§ **Aim**:
Can you reproduce the listing below with "screenshot" replaced by "screen capture" throughout and everything else unchanged? Leave the pictures out.

§ **Data for the task**:
# # # # # # #

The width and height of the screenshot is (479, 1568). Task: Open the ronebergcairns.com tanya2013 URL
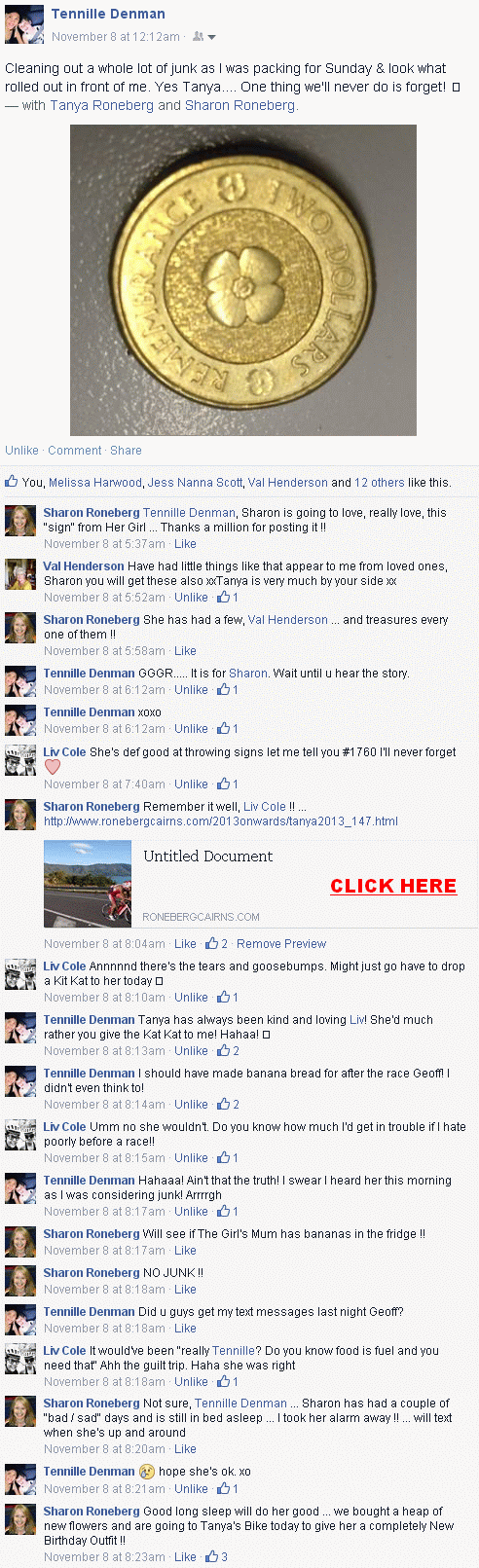pyautogui.click(x=221, y=821)
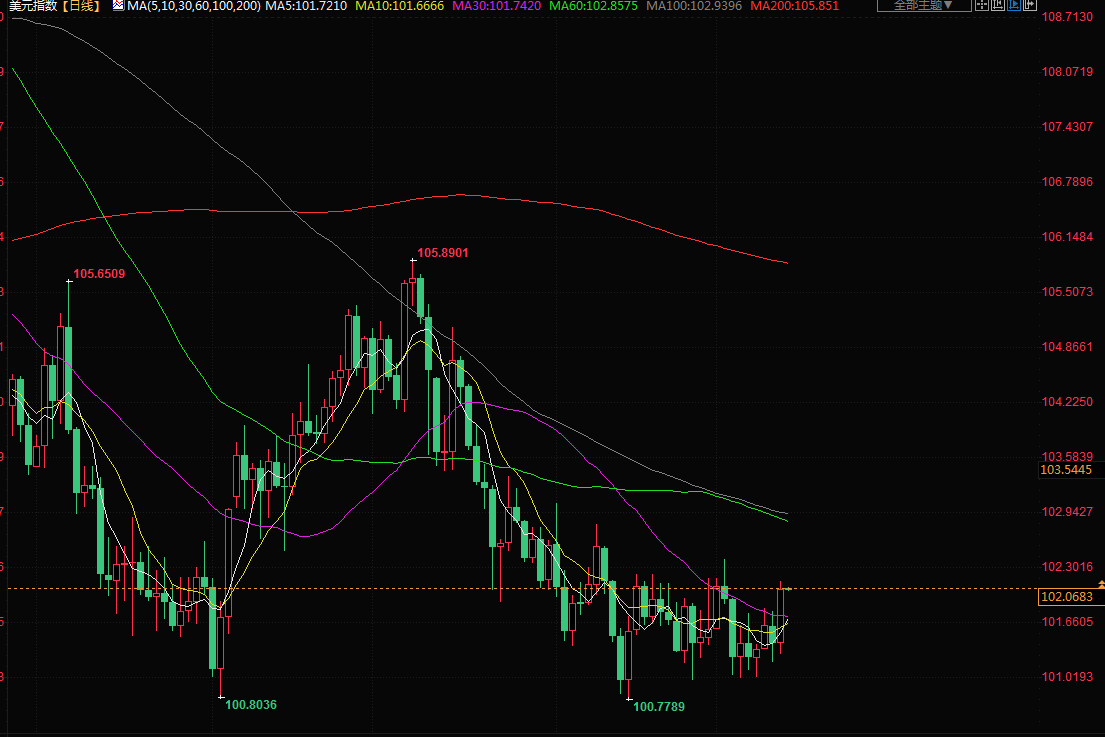Click the interval measure icon beside crosshair
Viewport: 1105px width, 737px height.
click(999, 6)
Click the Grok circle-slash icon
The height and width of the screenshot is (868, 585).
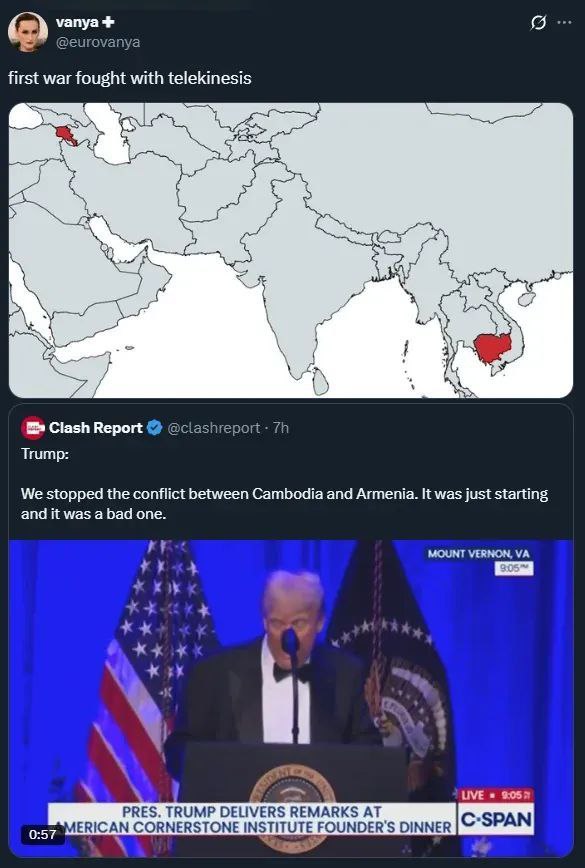click(x=538, y=23)
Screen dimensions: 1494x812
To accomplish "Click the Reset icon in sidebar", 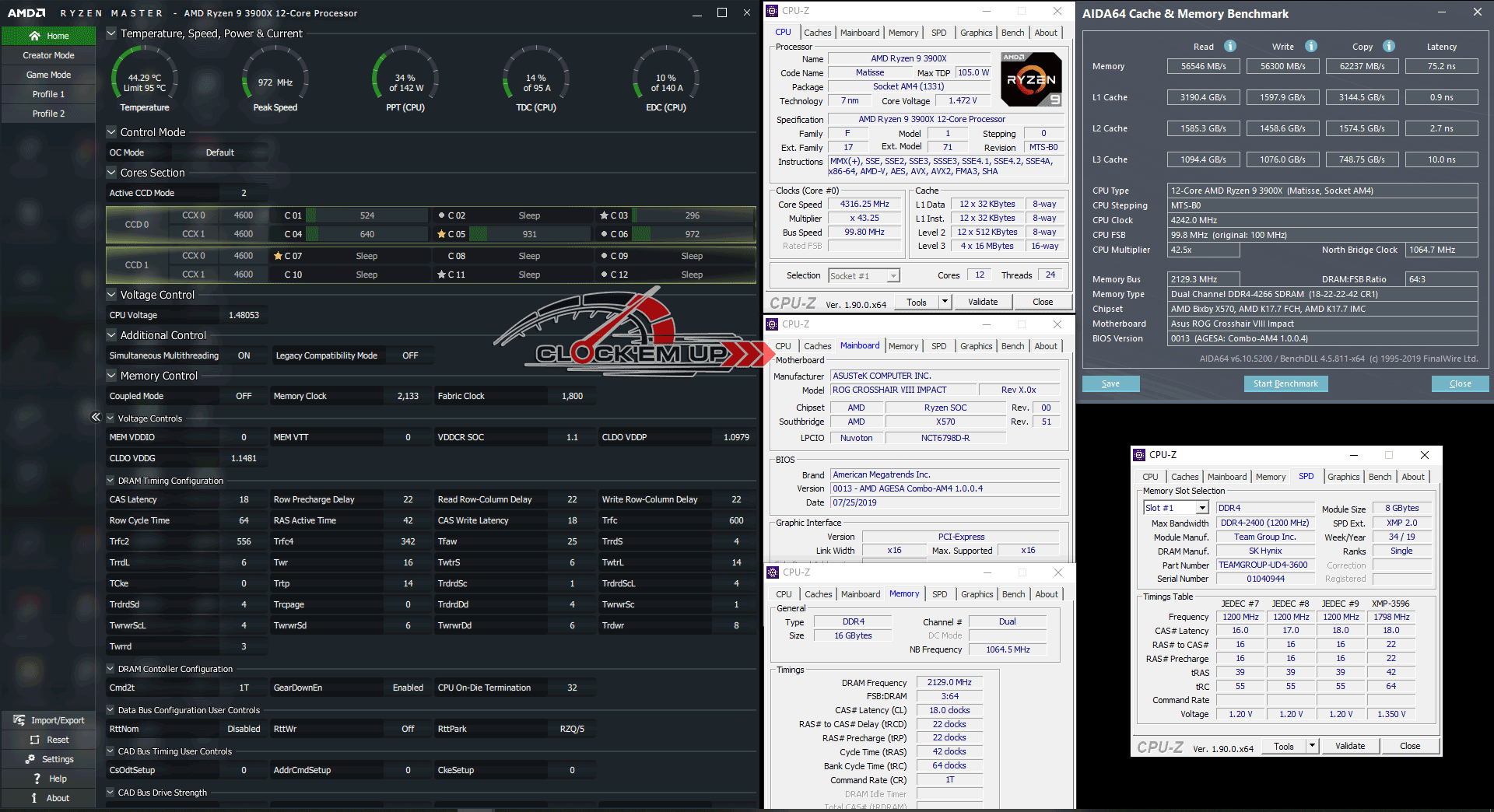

# # # # # # #

§ **Reply to the task**:
The width and height of the screen capture is (479, 1568). Task: Open the ronebergcairns.com tanya2013 URL
pyautogui.click(x=221, y=821)
Click the interval measure icon beside crosshair
Viewport: 1105px width, 737px height.
click(999, 6)
Click the Grok circle-slash icon
The height and width of the screen capture is (868, 585).
click(x=538, y=23)
Screen dimensions: 1494x812
To accomplish "Click the Reset icon in sidebar", 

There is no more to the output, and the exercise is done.